We visited Wat Xieng Thong to try and raise our spirits after such an annoying episode, and it was very interesting, but didn't quite lift our moods
They offer a free boat ride over the Nam Khan River to get to the restaurant which is perched on the hills on the other side. The river was flowing very fast though, and as we approached the other side it became apparent that we might not make the moorings. The guys paddling at the back and the front started to shout to each other (I don't know the Lao for 'Shit, we're all going to die' but I would imagine this was pretty close to what was shared between them), and the guy in the front jumped into the thigh-deep water and had to pull us up to the river bank. It was an experience to say the least.

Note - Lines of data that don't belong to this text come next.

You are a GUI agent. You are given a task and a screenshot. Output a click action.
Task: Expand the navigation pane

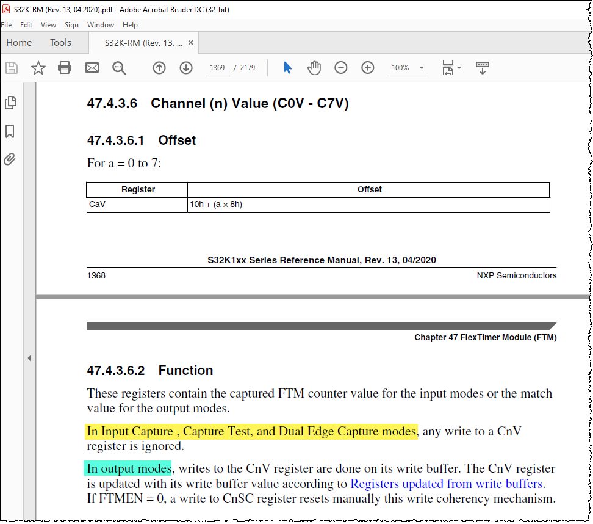click(29, 358)
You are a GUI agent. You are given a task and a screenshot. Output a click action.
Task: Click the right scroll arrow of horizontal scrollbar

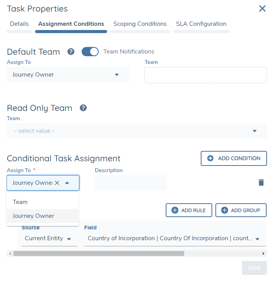tap(264, 254)
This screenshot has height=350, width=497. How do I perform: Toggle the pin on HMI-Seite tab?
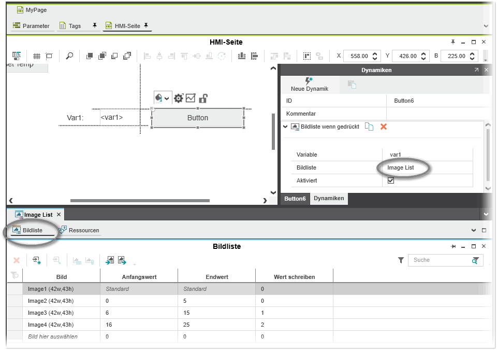tap(146, 25)
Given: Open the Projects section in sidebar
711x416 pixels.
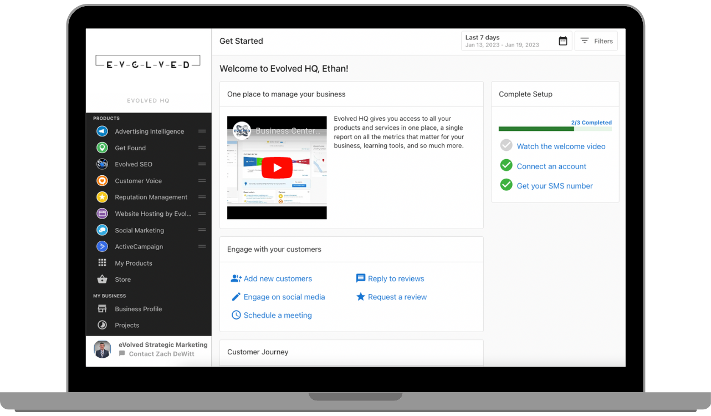Looking at the screenshot, I should coord(127,325).
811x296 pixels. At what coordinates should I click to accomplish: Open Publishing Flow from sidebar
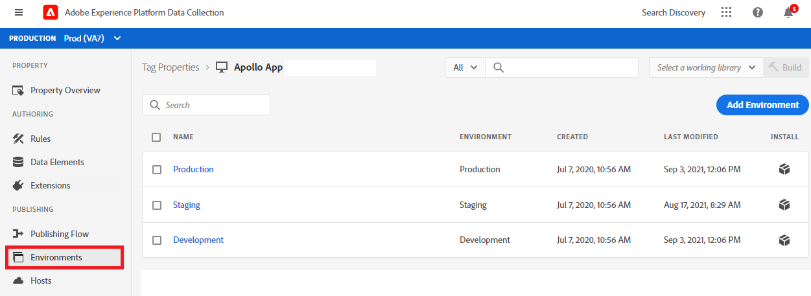click(59, 234)
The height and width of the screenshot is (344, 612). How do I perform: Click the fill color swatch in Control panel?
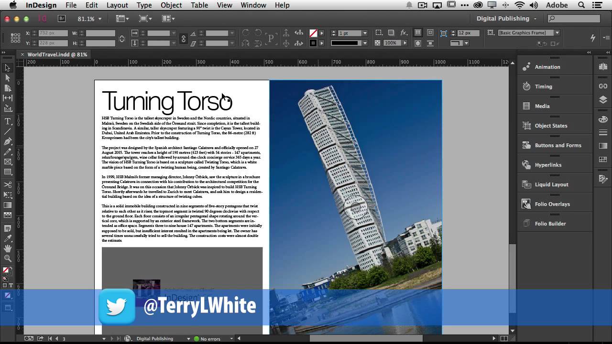[313, 33]
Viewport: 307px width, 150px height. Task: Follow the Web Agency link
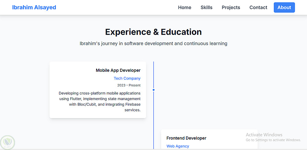178,146
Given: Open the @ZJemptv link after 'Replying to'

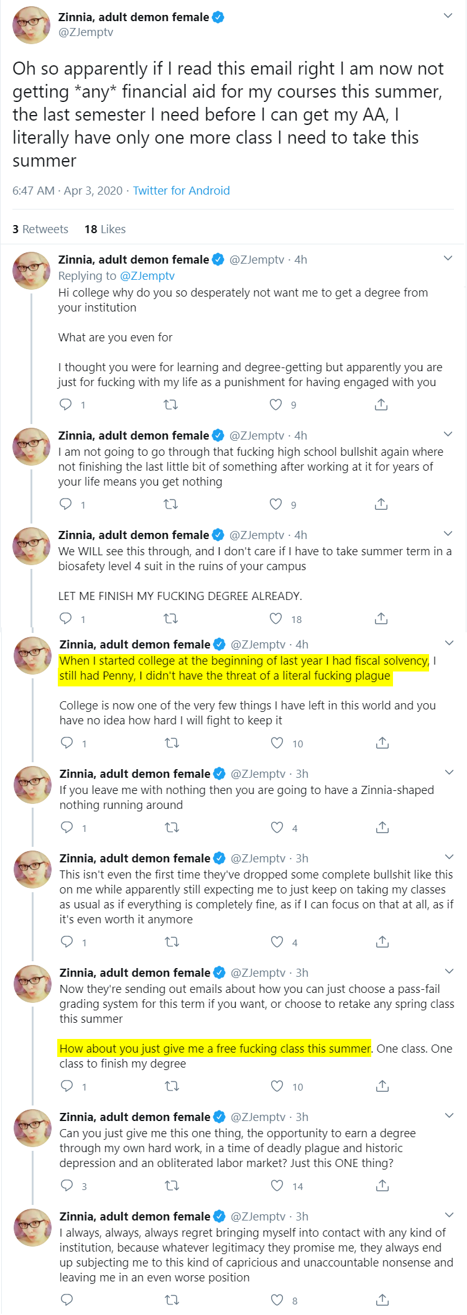Looking at the screenshot, I should [147, 276].
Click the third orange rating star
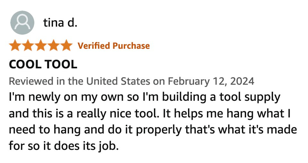 (x=41, y=45)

The food and location though was absolutely amazing and Bec, Tracey and I had a really nice night there. Going back across the river in the pitch black was even scarier, but shots of tequila in Utopia afterwards calmed us back down again.
Myles and Dave are doing a bit of whistle stop tour, so while we and the rest of the slow-boaters were heading down to Vang Vieng the next day (and Cheryl and the others had already headed off), they were in fact flying to Hanoi to carry on their SE Asian adventure. This meant that they had no money left, so Tracey and I bought them a beer on the proviso that on their 29th birthday they would have to buy us a beer back... if they are reading this we WILL hold you to that boys ;o)
We were due to be picked up at 6ish am by the minibus taking us to Vang Vieng, so we decided to get up even earlier (ridiculous idea in retrospect considering we didn't get to bed before about 2am) to watch the monks 'make merit.'
Every morning monks get up at sunrise and go to the temples in order to collect alms, which is generally sticky rice, in a large iron pot that they carry at the waist. Like in Thailand, men are expected to spend time as a monk at the temple during their lifetime. Some will do this for years, some will do it for a matter of a few weeks. Often men will do it just before marriage to purify themselves. It means shaving your head, dressing in distinctive orange cloth, and living with the other monks, following the temple rules and studying the Buddhist faith. Because they take a vow of poverty as part of this, they rely only on the food given to them, which they collect during the mornings.
Going out at about 5.30am, we saw that mats had been set up ready, with bamboo pots of sticky rice placed at the front of the mats. The monks were due to pass past these collecting their food. It seemed very peaceful... but this did not last. It sadly turned out to be a very touristy thing to do, with tour guides bringing groups of people in who had paid to be able to wear a sash and kneel on the mats serving the monks. One group arrived just in the nick of time with the monks in sight further down the road, and had to kick off their shoes quickly as they knelt down, as their tour guide shouted at them to 'Hurry, hurry... the monks are coming, THE MONKS ARE COMING!'. The tour groups were all laughing and posing for pictures, and the whole thing felt very voyeuristic, which was a real shame. We felt a bit dejected getting on the minibus down to Vang Vieng after this, which was a shame as the rest of our time in Luang Prabang had generally been amazing.